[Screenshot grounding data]
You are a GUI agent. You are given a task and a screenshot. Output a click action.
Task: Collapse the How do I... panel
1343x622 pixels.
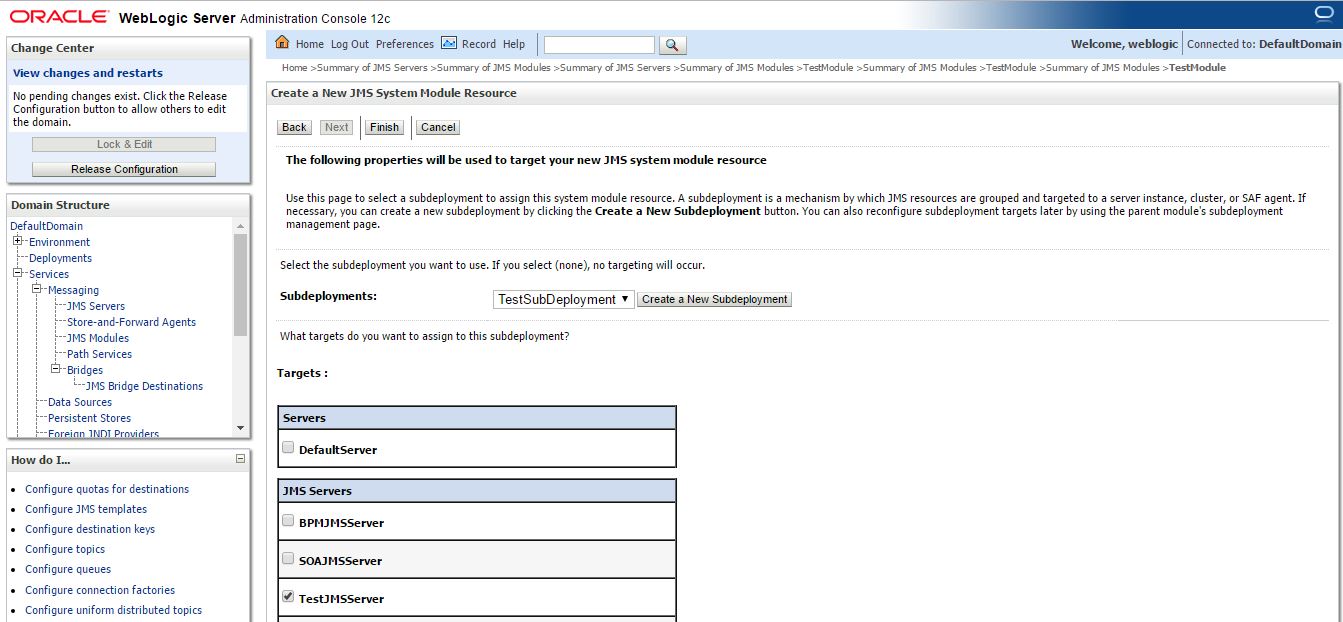[238, 458]
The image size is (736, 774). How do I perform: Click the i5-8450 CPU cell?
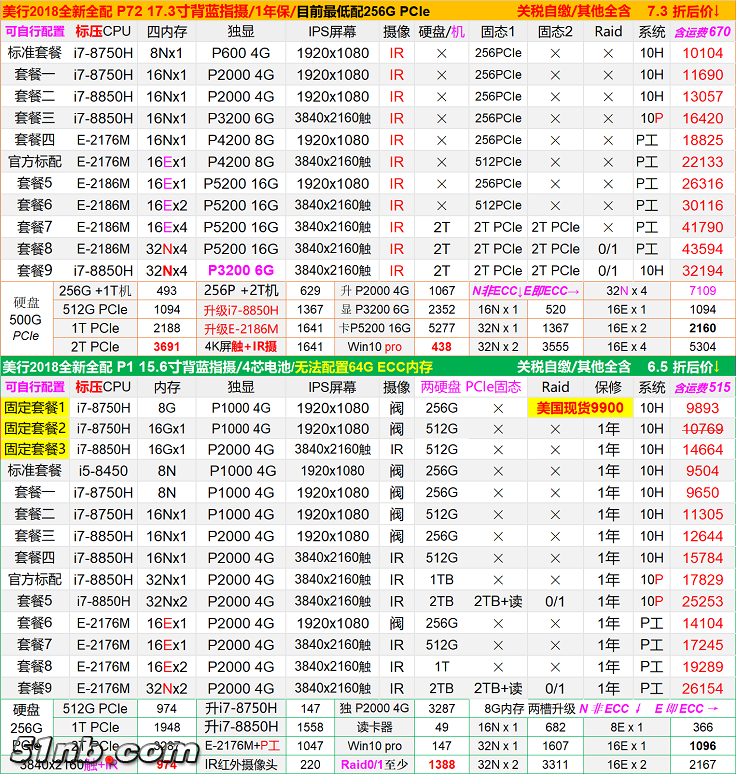click(102, 471)
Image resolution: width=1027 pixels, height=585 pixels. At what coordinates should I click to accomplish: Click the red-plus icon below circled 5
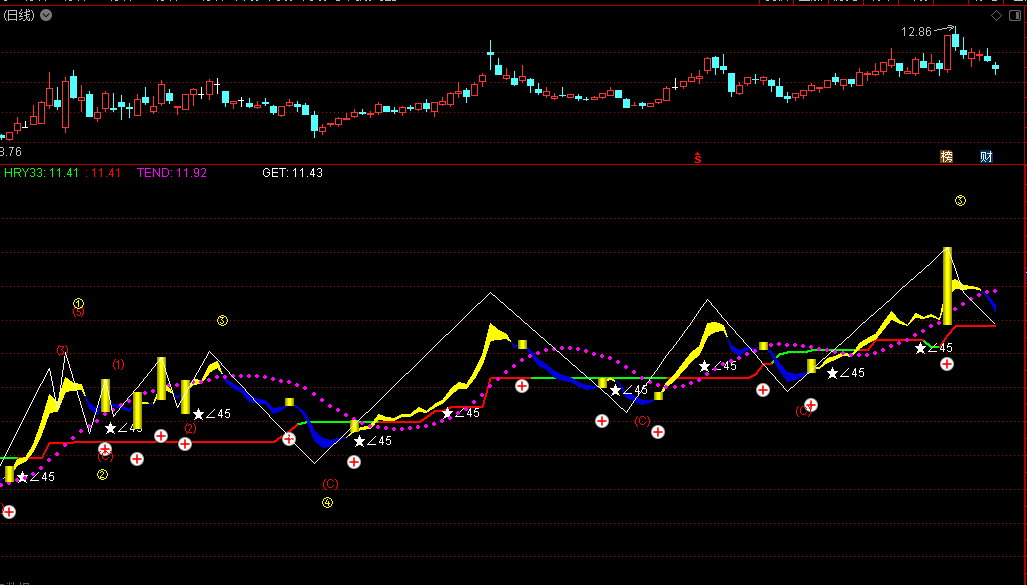[x=947, y=364]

• What the task requires
Set the entries down exactly, but not the pictures.

• The answer
You are a GUI agent. You are given a task and a screenshot. Output a click action.
Task: Collapse the How do I... panel
1343x622 pixels.
[238, 458]
The image size is (736, 774). How do I perform: Click the i5-8450 CPU cell?
click(102, 471)
Image resolution: width=1027 pixels, height=585 pixels. At what coordinates should I click to accomplish: Click the red-plus icon below circled 5
[x=947, y=364]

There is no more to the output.